Another important implication that can be drawn from migration modeling results is that a new unconventional play can be associated with the Middle Sarvak source rock, especially in the central parts of the basin (Fig. 10). Several factors contribute to the association of promising shale oil resource potential with this source rock in mentioned areas: (a) the lower thermal maturity of the source rock equivalent to the early oil window, (b) the relatively higher thickness of the source rock interval (i.e., lower expulsion efficiency), (c) the lower permeability of the Upper Sarvak carbonates immediately lying above the source rock which prohibits effective drainage of generated products, and (d) the presence of a thick layer of the impermeable Laffan shales which acts as an ultimate sealing rock (Fig. 10). In short, the Middle Sarvak source rock can be a self-contained unconventional resource system in the central parts of the study area.

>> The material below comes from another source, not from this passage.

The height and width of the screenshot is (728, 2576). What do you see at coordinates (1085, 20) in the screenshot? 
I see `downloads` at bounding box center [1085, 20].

Similar findings are reported from the United Arab Emirates where the organic-rich Shilaif source rock is in the early stages of oil window and overlain by the tight facies of the Tuwayil Formation (Taher, 2010). Nevertheless, we believe that detailed 3D modeling studies are required to fully capture existing facies variations and to better assess the hydrocarbon migration processes in this system.

Fig. 10
figure 10

source rock

Modeling results indicating the presence of considerable hydrocarbon masses in the Upper Sarvak carbonates above the thick early mature

Conclusions

A calibrated 2D conceptual model was constructed to investigate thermal evolution of the Middle Sarvak source rock (Cenomanian) and analyze the associated petroleum system. The results indicate a strong lateral migration occurring from east to the west of the study area. In addition, the modeling results suggest that the present-day variations in bulk properties of the Upper Sarvak oils are largely controlled by the initial charging mechanisms rather than biodegradation. However, occurrence of biodegradation cannot be neglected in two cases: (a) in the eastern parts where the Laffan shales are thin and hydrocarbons escape vertically into the shallower Ilam reservoir, (b) in the western areas where some hydrocarbons laterally migrate updip inside the carrier rocks. Eventually, our modeling results provide insights about the new unconventional oil paly associated with the Middle Sarvak source rock in the central parts of the eastern Persian Gulf basin.